What You Need to Know About Making a 20 Percent Down Payment On A House
- Author: William Asher
- Posted: 2024-11-24
Lenders want to know you are a responsible borrower with the financial means to purchase a home. It's risky for a lender to give you the money to pay for an entire house and just hope you're going to pay it back. They want to know you have enough money to put down on the home so you're not upside down from the start. They want their borrowers to have equity in case they need to turn around and sell the home themselves if the borrower defaults on their loan.
Most traditional lenders won't provide you with an affordable mortgage without at least 20 percent down. You're going to pay something called Private Mortgage Insurance (PMI) which can significantly increase the cost of your mortgage. Most people pay approximately .75 to 1 percent of the value of their home as a PMI payment on top of their mortgage. If you have a $300,000 home and finance 100 percent of the home, you might pay as much as $3,000 per year, which is an additional $250 per month. Can you afford to pay for a mortgage and an additional $250 per month until you owe less than 80 percent of the value of your home? You could spend years and tens of thousands of dollars on PMI if you don't make a down payment.
Making a Down Payment Might Give You A Better Chance at Buying A Home
The market is tight in many communities, and that leaves buyers making offers alongside other buyers. Sellers are finding themselves with multiple offers, and they're far more likely to accept an offer from a buyer with a preapproval letter from a bank, a buyer who is paying all cash, or a buyer with a down payment even if those buyers don't make the highest offers. These buyers come across as more responsible and more likely to go through with the purchase.
Most Buyers Don't Make A Down Payment
There are so many loan options available to buyers that most people aren't using their down payment money on a down payment. If they have down payment money, they're using it for furniture, to pay for upgrades, or for other reasons while they allow financial assistance programs to help them purchase a home without the typical down payment.
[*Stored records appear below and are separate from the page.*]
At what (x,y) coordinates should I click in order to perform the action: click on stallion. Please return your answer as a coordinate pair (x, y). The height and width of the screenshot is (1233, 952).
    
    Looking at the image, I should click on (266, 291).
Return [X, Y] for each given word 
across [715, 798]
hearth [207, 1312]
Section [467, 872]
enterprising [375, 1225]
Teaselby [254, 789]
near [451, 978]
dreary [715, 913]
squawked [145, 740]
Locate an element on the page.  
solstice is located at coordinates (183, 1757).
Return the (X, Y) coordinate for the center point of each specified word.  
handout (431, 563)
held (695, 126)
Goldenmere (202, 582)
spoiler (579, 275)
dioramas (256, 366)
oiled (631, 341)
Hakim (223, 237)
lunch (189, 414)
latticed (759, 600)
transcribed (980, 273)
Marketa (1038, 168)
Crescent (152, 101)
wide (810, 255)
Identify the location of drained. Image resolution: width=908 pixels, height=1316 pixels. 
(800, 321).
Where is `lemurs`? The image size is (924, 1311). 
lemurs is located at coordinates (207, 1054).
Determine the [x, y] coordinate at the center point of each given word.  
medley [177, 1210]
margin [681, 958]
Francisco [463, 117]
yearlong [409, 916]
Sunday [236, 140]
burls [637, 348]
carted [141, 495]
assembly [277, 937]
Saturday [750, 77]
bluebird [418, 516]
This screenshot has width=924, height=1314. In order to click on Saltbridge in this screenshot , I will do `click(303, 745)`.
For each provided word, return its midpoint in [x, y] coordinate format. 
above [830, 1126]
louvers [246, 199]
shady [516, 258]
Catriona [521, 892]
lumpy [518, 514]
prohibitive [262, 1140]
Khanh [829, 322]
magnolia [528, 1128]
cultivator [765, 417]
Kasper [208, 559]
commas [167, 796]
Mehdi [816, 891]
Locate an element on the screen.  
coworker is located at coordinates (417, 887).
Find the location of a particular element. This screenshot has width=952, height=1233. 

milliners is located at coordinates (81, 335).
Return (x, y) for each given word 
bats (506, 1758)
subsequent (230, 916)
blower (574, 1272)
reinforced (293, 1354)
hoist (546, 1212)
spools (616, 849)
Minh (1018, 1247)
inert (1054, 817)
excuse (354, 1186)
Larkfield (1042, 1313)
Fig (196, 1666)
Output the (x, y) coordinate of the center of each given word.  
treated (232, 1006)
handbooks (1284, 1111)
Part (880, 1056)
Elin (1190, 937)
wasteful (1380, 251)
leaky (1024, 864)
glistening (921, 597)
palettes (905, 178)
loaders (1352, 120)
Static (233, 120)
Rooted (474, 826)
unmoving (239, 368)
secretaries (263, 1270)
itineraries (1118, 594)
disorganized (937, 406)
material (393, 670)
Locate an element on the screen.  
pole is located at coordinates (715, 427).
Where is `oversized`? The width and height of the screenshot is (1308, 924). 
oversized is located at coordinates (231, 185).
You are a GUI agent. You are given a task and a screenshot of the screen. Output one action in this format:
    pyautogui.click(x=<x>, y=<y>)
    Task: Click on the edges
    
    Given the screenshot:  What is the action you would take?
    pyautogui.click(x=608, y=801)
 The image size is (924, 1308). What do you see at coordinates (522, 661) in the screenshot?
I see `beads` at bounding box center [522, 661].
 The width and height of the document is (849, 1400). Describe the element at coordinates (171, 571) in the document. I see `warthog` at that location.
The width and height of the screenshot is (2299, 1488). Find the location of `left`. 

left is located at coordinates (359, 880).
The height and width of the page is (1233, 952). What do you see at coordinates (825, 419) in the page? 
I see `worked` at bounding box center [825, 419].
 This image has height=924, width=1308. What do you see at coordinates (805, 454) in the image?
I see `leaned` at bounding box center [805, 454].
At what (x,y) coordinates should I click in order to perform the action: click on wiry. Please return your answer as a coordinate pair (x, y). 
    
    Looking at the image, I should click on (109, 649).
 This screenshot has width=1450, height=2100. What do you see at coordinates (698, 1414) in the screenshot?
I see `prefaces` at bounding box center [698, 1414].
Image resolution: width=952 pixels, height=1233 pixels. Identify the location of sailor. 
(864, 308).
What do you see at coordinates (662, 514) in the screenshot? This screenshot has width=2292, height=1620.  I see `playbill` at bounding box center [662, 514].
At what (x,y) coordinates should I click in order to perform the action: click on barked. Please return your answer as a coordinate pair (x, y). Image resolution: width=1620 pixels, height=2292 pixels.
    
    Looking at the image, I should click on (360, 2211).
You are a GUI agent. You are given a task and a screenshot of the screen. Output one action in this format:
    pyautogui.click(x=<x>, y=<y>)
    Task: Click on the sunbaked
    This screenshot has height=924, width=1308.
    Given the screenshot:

Very few buyers actually take advantage of the financial benefits of making a down payment. They get to have instant equity, they get a much lower mortgage rate, and they aren't paying additional money they probably can't afford in addition to their new mortgage. Making a down payment is always preferable and more responsible than not, but only half of all buyers are making down payments anymore.
If you're one of the millions of Americans who feel it's impossible to make a down payment on a home, think again. It's much easier than it sounds. You need only $20,000 for every $100,000 you spend, which can be saved faster than most people realize. Create a budget, put every spare dollar into savings, and look for creative ways you can bring in an additional income to help you save for a down payment. It's better to save for a down payment than it is to pay tens of thousands of dollars to a PMI company to have a loan. You want to be a homeowner, but not at the cost of your financial peace of mind.